The authors used data from AHCPR's Healthcare Cost and Utilization Project (HCUP-2) for this study. Details are in "Patterns of decline among inpatient procedures," by Drs. Duffy and Farley, in the November/December 1995 issue of Public Health Reports 110, pp. 674-681.

Over 8 percent of hospitalized Medicare patients arrive from nursing homes

A first-time national estimate shows that 8.5 percent of hospitalized elderly Medicare patients arrived at the hospital from nursing homes in 1987. In most cases, these hospitalizations were for persons who were permanent residents of nursing homes, according to Marc P. Freiman, Ph.D., of the Agency for Health Care Policy and Research's Center for Cost and Financing Studies, and former AHCPR researcher Christopher M. Murtaugh, Ph.D., now with the Medical Technology and Practice Patterns Institute.

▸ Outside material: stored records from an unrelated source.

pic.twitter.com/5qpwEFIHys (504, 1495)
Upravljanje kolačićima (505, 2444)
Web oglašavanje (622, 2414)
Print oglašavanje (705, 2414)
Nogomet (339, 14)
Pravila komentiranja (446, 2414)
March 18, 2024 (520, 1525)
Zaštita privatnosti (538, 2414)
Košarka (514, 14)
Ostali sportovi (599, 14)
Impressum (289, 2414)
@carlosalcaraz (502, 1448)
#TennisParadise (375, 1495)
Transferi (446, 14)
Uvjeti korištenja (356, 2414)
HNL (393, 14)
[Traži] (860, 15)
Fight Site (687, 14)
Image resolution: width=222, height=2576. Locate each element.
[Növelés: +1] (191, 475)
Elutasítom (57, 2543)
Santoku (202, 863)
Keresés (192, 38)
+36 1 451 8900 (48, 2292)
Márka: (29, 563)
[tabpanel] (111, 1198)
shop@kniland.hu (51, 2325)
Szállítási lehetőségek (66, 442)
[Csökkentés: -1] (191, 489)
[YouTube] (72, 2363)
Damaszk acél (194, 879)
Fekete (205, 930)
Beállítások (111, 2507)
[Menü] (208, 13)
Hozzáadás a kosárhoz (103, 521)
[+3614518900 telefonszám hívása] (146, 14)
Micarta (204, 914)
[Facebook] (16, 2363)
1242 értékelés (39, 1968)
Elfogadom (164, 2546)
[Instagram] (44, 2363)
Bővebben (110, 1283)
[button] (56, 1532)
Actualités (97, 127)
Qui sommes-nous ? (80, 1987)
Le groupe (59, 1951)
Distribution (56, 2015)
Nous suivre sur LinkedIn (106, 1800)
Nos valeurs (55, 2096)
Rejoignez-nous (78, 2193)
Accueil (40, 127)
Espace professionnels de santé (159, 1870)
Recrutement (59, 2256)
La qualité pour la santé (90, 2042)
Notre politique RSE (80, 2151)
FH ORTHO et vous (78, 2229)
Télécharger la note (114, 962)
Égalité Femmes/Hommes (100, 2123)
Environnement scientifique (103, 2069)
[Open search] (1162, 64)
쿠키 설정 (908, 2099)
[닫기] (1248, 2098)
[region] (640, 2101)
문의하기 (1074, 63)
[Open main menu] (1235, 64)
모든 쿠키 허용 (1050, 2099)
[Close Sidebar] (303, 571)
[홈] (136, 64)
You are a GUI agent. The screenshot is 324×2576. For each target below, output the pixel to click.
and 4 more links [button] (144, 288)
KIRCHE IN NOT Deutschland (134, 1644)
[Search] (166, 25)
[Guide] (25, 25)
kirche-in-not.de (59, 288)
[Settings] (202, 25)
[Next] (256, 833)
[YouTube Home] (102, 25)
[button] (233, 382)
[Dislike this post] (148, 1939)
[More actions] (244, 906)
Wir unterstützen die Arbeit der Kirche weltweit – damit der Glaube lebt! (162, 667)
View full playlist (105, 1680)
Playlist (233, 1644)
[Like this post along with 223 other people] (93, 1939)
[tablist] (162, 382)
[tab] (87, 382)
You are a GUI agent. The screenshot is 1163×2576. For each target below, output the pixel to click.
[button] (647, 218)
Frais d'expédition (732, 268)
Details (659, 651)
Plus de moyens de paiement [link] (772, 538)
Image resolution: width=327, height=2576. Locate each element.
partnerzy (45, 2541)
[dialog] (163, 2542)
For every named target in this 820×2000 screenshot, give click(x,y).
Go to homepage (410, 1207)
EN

They used data from the 1987 National Medical Expenditure Survey and 1987 Medicare hospital data to compare hospitalizations of nursing home patients with those of elderly persons living in the community. They found that elderly persons with some nursing home use were 2.5 times more likely to have at least one hospital stay during 1987 than persons who had not been in a nursing home that year. And, although they made up less than 7 percent of the total elderly population, nursing home residents in 1987 received nearly one-fourth (23.8 percent) of all the hospital care days provided to elderly persons in that year. Also, the average hospital stay for nursing home residents was 2 weeks, 56 percent longer than the 8.9-day average for elderly persons who had not used a nursing home in 1987.